Chemotherapy is not the preferred treatment for PC, and previous studies also showed no significant prognostic benefit in PC [19]. The conventional TNM stage is strongly related to PC survival. Frederik B Thomsen et al. also showed a higher T stage, a worse prognosis for PC patients, and a higher risk of metastasis [20]. However, our multivariate COX regression analysis showed that neither T stage nor chemotherapy was an independent risk factor for predicting OS. While chemotherapy is a risk factor but not an independent risk factor for CSS in elderly localized PC patients, the reason may be high non-cancer-specific mortality in elderly patients due to comorbidities. Hence, T-stage and chemotherapy are not independent risk factors affecting OS. Secondly, many elderly patients cannot tolerate the toxic side effects of chemotherapy, which makes the prognosis of patients receiving chemotherapy worse, making chemotherapy have no benefit for CSS. The small number of people who finally received chemotherapy has biased the results. However, the nomogram of CSS showed that the prognostic difference in the T stage was not very significant, considering that the T stage of localized PC patients was limited to the T1 and T2 stages, so the overall prognosis was good.

GS score and PSA level are crucial for the prognosis of PC patients, and our study selected GS grading criteria and PSA grading criteria using the criteria in D’Amico risk stratification [21]. Our nomogram showed that GS and PSA were also independent risk factors for predicting CSS and OS in patients with localized PC and that higher GS and PSA were associated with worse outcomes, consistent with clinical experience [22]. The data showed that 20-year PC patients with 2–6,7 and 8–10 cancer-specific mortality were 10, 4%0 and 70%, respectively [23]; previous nomograms also showed that PSA is a critical factor in PC outcomes [24], consistent with our conclusion.

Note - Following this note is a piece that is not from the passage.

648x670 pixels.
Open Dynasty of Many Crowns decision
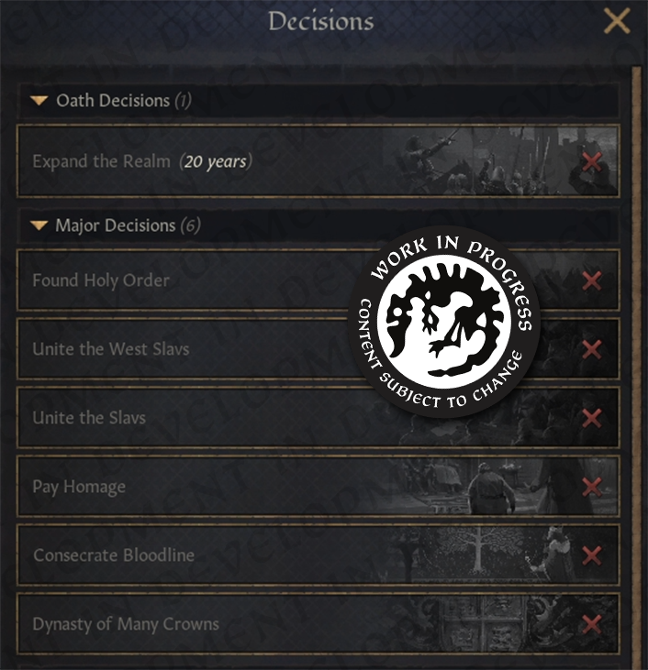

Age is closely related to the incidence of PC, and our nomogram shows that age is an independent risk factor for CSS and OS in elderly localized PC patients. Most previous prediction models for PC also revealed that age is a risk factor for PC patients, and older patients are associated with a poor prognosis [27]. Secondly, marital status and ethnicity were independent factors affecting CSS and OS in elderly patients with localized PC. Our nomogram shows marriage as a protective factor, consistent with previous studies [28]. Cancer patients receive more financial support and psychological comfort through marriage, and married patients seek treatment more actively out of responsibility to their families [29, 30]. Race is also an independent risk factor for CSS and OS in patients with localized PC. Our nomogram showed that blacks were associated with a worse prognosis, followed by white people and other races, consistent with the conclusions of previous studies [31, 32].

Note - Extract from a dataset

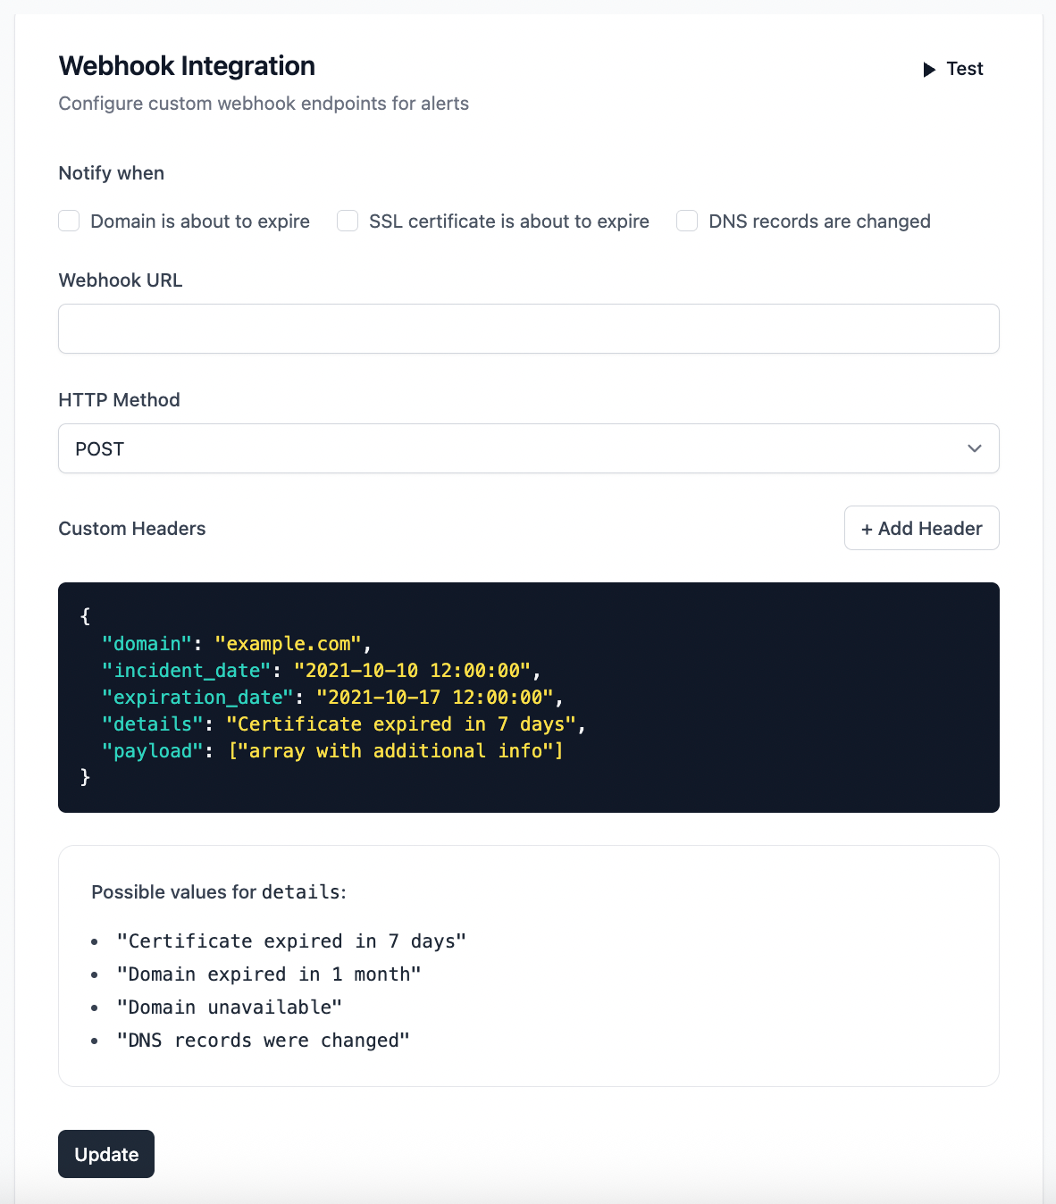This screenshot has height=1204, width=1056.
Task: Select the DNS records were changed value
Action: [x=263, y=1040]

This study explored the risk factors for CSS and OS in elderly patients with localized PC, where we developed nomograms to assist clinicians and patients in assisted decision-making. However, studies based on the SEER database have limitations, starting with the need for more active surveillance and ADT-related data. These two are the preferred measures for treating many PC patients. Active monitoring can achieve a better prognosis, especially for many patients with localized PC. Second, this study was retrospective, and it is challenging to avoid selection bias. Finally, our study lacks critical information such as specific chemotherapy regimen, dose and course of treatment. However, this study still included many key clinicopathological factors and underwent internal and temporal external validation so the results would not be too biased.

Conclusions

We explored the influencing factors of CSS and OS in elderly patients with localized PC, and we found that surgery, radiotherapy, T stage, GS, PSA, age, race, and marriage were independent risk factors for CSS; however, T stage was not an independent risk factor for OS. We developed new nomograms to predict CSS and OS in elderly localized PC patients. With internal and external validation, models showed good accuracy and reliability. DCA showed that our nomogram could guide clinicians and patients to make better decisions due to the T staging and D’Amico risk stratification systems.